------ MATERIALS PROVIDED ------

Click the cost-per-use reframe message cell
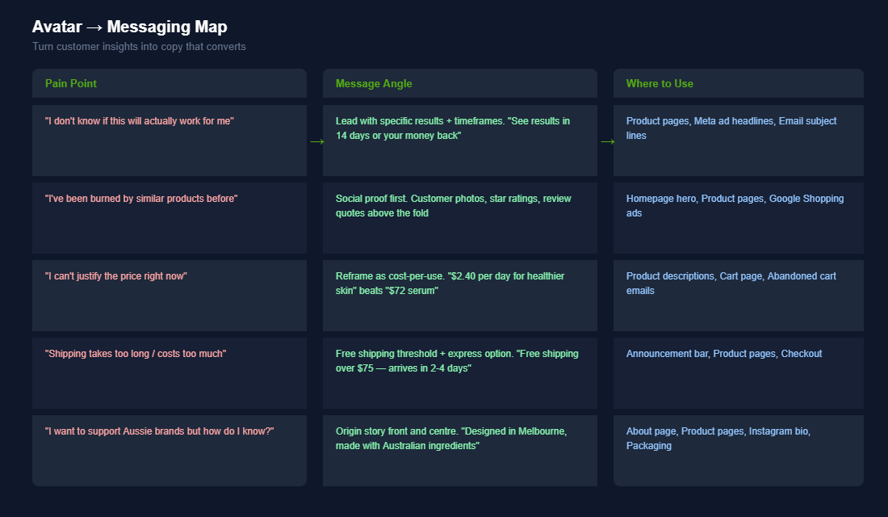The height and width of the screenshot is (517, 888). [459, 296]
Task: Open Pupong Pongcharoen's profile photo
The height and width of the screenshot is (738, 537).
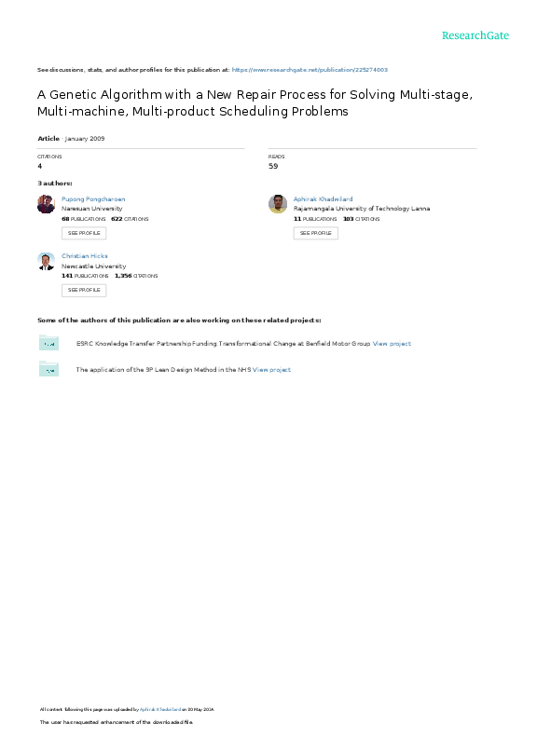Action: point(47,204)
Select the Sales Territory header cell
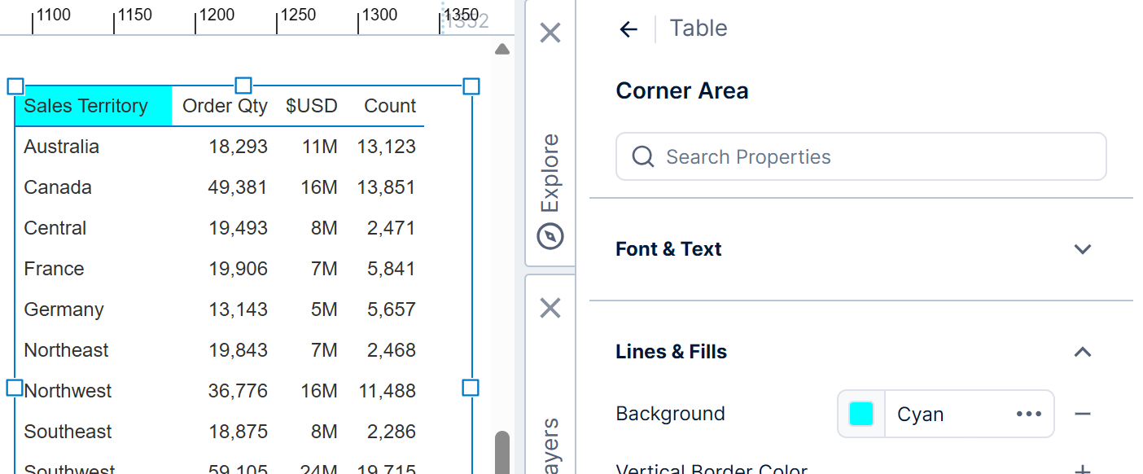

------

YOUR GOAL: Begin at the line with "Task: Open Pupong Pongcharoen's profile photo" and retype exactly every line through the last one of the entries above, both included, and nothing more; pictures stay out.

PROBLEM SOLUTION:
Task: Open Pupong Pongcharoen's profile photo
The height and width of the screenshot is (738, 537).
Action: point(47,204)
Select the Sales Territory header cell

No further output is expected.